How widespread is color blindness? Estimates suggest the condition affects around 8% of men and less than 1% of women. This means one in every twelve men should be color blind, while the ratio shoots up to around one in 200 for women. Clearly, gender plays a significant role, but why is there such a gigantic discrepancy? In short, the answer comes down to genetics.

A person's DNA make-up is determined by genes located in 23 pairs of chromosomes, with the last one determining the sex. Women have two X chromosomes, while men possess an X and a Y. Color blindness mutates the X chromosome, but this gene needs to be passed down by both parents for their daughter to be affected, so many women end up acting as carriers. On the other hand, boys who inherit the trait will always be color blind. Even if neither parent is diagnosed, their child is not necessarily in the clear.

Besides the genetic lottery, color vision deficiency can be a symptom of a broader condition, including Parkinson's disease and cataracts. Aging can also diminish the retina's sensitivity.

For the sake of argument, let's assume neither parent is actively color blind; What early symptoms should they look out for? An inability to distinguish between red and green toys or stationary would be the most obvious sign, but color-blind children also tend to compensate with a heightened sense of smell. A preliminary and straightforward test would be to fill a paper with a wide range of colors and ask the child to replicate them. If the task proves difficult, it might be time to visit an ophthalmologist for a formal diagnosis.

If, for one reason or another, visiting a doctor isn’t an option, there are ways to check from the comfort of your own home. Many websites use a variant of the Ishihara deficiency test, which presents the participant with numerous plates covered by colored dots. Certain entries will contain a number or line that is only visible to people with “good” vision, while the reverse holds true for a handful of the other slides.
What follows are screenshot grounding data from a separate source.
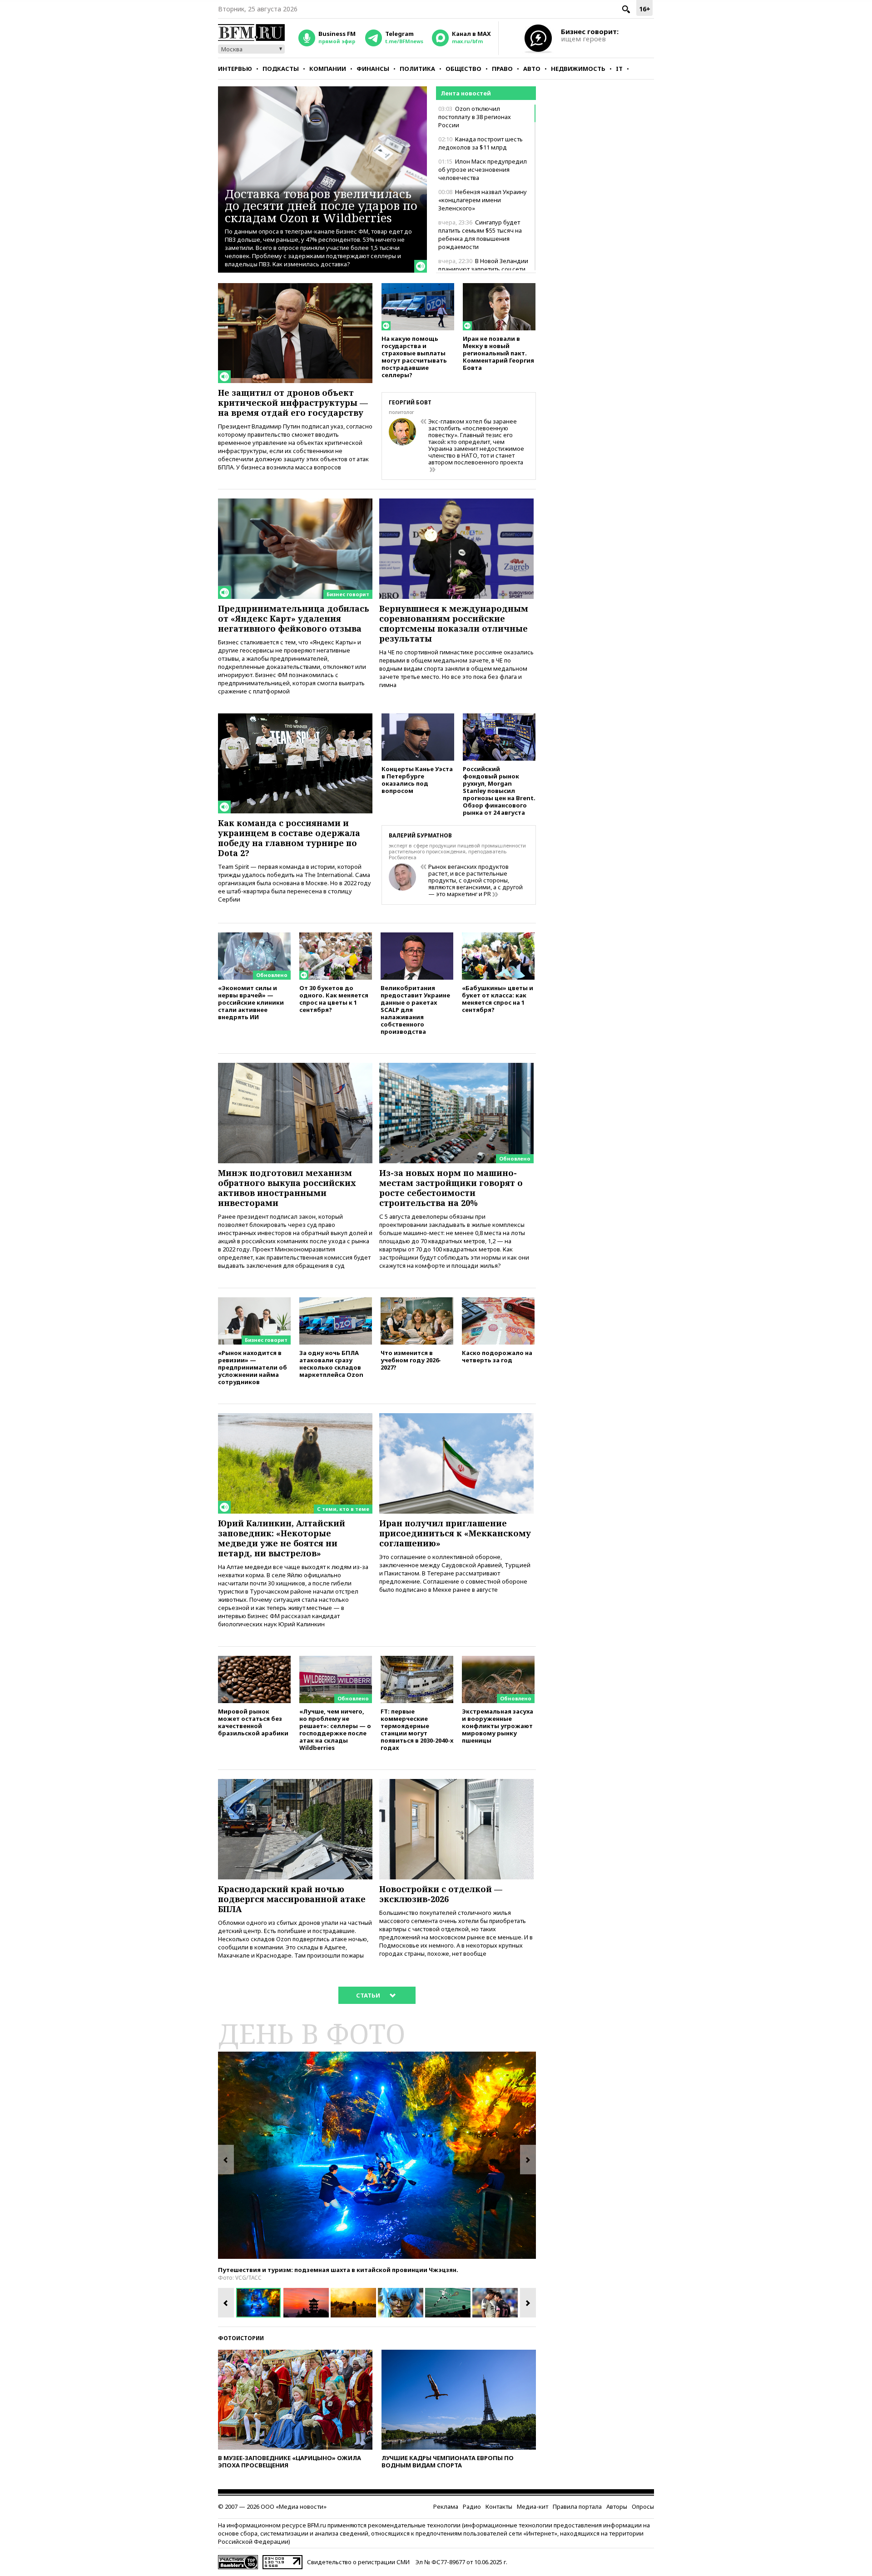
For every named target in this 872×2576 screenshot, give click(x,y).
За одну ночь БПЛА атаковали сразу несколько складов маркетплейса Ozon (331, 1363)
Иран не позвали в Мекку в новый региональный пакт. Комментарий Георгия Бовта (498, 352)
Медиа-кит (532, 2506)
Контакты (499, 2506)
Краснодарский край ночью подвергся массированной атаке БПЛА (292, 1898)
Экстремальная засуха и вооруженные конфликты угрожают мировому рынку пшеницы (497, 1725)
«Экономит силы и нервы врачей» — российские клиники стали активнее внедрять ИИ (251, 1002)
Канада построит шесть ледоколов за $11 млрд (480, 143)
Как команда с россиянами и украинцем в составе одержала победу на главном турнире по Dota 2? (289, 837)
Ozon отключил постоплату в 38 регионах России (474, 117)
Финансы (373, 69)
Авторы (616, 2506)
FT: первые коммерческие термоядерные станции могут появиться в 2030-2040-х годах (417, 1729)
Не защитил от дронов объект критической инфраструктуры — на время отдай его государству (293, 402)
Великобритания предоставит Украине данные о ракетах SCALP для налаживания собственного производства (415, 1009)
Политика (417, 69)
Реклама (445, 2506)
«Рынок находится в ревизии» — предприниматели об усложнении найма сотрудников (252, 1367)
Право (502, 69)
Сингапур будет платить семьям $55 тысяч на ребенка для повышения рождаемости (480, 234)
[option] (377, 2155)
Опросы (643, 2506)
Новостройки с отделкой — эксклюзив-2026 (440, 1893)
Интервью (235, 69)
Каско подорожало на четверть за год (497, 1356)
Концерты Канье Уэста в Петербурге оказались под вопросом (417, 779)
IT (619, 69)
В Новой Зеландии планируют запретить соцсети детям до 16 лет (483, 269)
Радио (472, 2506)
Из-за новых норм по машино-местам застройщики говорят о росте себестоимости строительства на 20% (451, 1187)
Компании (327, 69)
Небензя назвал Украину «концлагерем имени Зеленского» (482, 200)
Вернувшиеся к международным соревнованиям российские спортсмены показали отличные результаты (453, 623)
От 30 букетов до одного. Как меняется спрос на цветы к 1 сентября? (333, 998)
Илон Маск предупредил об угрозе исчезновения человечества (482, 169)
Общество (463, 69)
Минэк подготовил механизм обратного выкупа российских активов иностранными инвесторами (287, 1187)
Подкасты (281, 69)
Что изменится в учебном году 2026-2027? (411, 1360)
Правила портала (577, 2506)
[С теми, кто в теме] (295, 1417)
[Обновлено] (254, 936)
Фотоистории (241, 2338)
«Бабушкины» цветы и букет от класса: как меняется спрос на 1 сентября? (497, 998)
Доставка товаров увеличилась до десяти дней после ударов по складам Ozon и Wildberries (321, 205)
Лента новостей (466, 93)
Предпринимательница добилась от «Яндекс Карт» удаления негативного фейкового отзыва (293, 618)
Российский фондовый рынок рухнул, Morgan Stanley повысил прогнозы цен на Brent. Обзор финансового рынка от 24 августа (499, 790)
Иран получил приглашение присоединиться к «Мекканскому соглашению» (455, 1533)
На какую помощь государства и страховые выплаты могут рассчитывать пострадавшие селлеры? (414, 356)
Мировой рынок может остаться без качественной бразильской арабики (253, 1722)
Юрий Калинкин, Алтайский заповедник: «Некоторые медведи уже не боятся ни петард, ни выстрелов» (281, 1538)
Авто (531, 69)
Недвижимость (578, 69)
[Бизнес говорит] (295, 502)
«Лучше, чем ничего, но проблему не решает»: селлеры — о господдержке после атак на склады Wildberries (335, 1729)
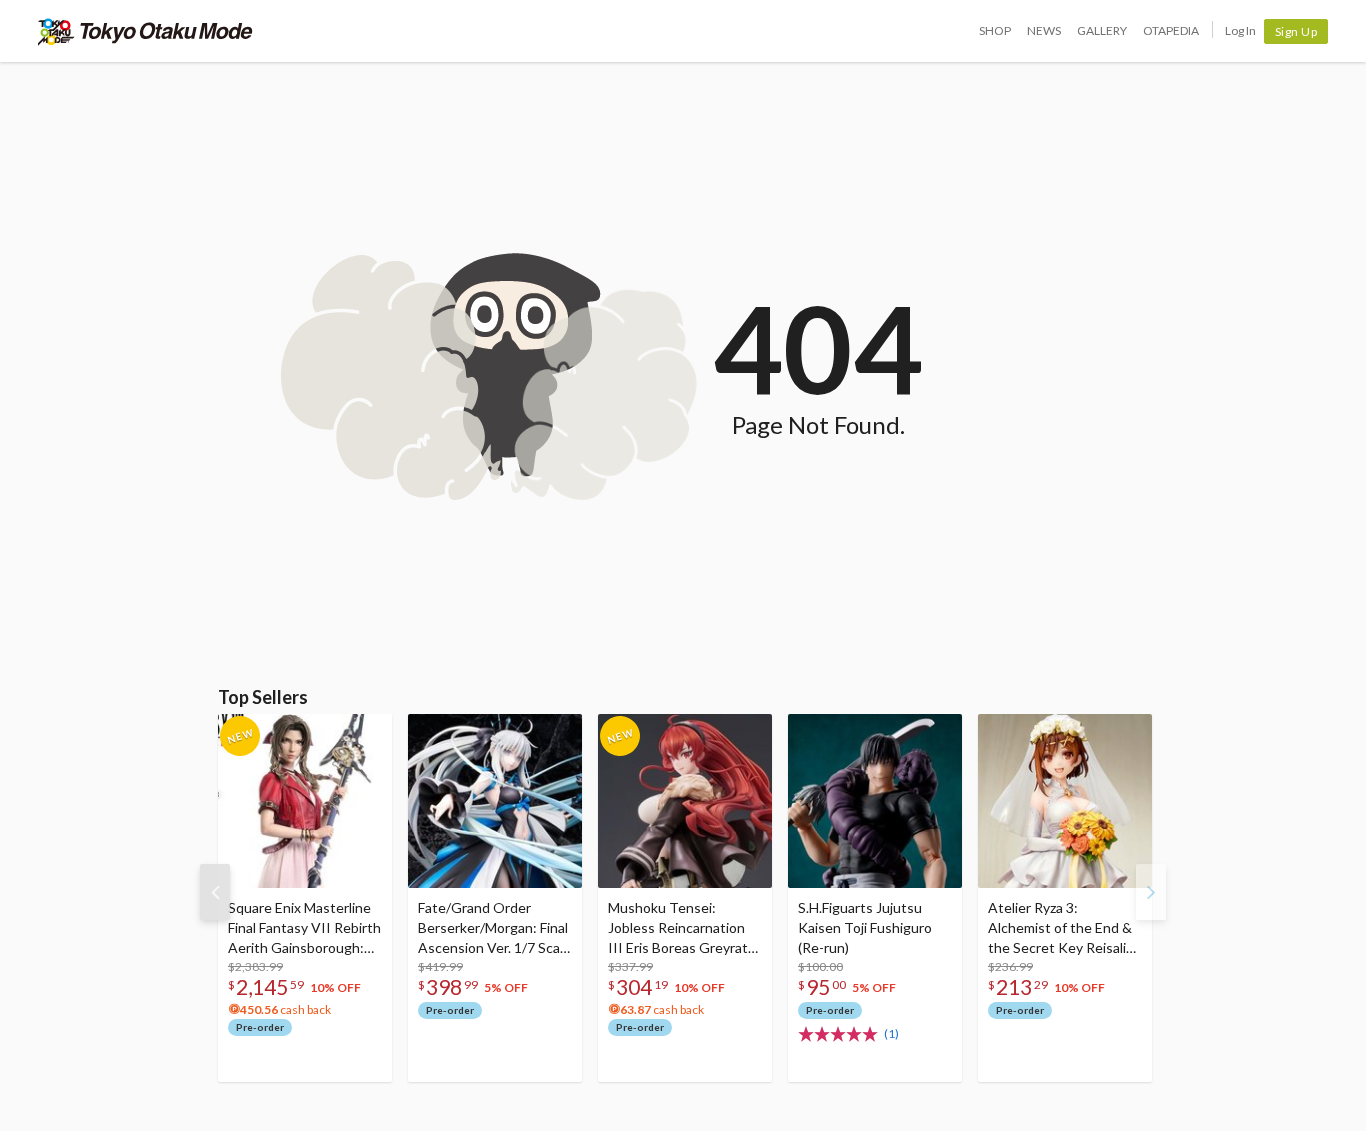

Split into 38 plates and giving around three seconds per entry, the Ishihara test determines whether someone struggles with specifically red or green, and how severely.

Another popular experiment was created by Dean Farnsworth and involves arranging 100 hues with minor deviations into a pattern to determine whether the participant can spot the differences. The original test was split into four patterns and could be used to diagnose any type of color blindness, although detecting weaker forms proved to be an issue.

Even though the online versions of both tests are popular and quite helpful, the results can be skewed by a monitor's resolution, lighting, and gamma settings. Ultimately, going to a specialist is the only way to accurately be diagnosed, but there’s probably no need if the online tests return a positive result.

At the moment, there is no cure for inherited color blindness. As advancements continue to be made in genetic therapy this may change in the future, but identification and adaptation will always be the most important steps. Schools also need to be informed, as teachers need to take measures so that children don't miss out on any important information due to the way it is presented. And, if color vision deficiency is a symptom of another condition and not genetic, then opticians might be able to administer a treatment – or refer you to someone who can. Obviously, this needs to be taken on a case by case basis, though.